--- DATASET CONTENT ---

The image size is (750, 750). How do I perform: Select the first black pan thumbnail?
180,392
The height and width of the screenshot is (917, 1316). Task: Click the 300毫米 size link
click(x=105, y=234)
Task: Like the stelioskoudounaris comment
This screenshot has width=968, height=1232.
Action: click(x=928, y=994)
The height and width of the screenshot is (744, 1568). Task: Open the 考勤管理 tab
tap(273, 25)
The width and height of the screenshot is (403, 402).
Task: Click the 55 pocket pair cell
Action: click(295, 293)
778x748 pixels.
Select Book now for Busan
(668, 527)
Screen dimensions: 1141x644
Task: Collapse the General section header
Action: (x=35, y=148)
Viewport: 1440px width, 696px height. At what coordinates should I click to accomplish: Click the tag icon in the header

---

*SHORT TASK*.
Please copy out every row that contains the word "header". Case counts.

*FINISHED EXERCISE*.
Task: Collapse the General section header
Viewport: 1440px width, 696px height. At what coordinates should I click to accomplish: Click the tag icon in the header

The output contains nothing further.